■ Exercise aim: Pull out every line of the material below that contains the string "screenshot". Treat case as significant.

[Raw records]
>>>

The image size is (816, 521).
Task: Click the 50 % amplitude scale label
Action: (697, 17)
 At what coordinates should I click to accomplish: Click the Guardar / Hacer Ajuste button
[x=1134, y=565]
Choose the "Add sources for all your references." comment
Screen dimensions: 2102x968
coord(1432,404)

<<<
>>>

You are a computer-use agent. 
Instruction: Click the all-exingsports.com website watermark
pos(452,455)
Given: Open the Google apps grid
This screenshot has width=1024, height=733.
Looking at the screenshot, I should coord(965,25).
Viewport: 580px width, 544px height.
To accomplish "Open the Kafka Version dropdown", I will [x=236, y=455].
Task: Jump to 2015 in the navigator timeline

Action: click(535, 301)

<<<

■ Exercise answer:
This screenshot has width=1024, height=733.
Looking at the screenshot, I should coord(965,25).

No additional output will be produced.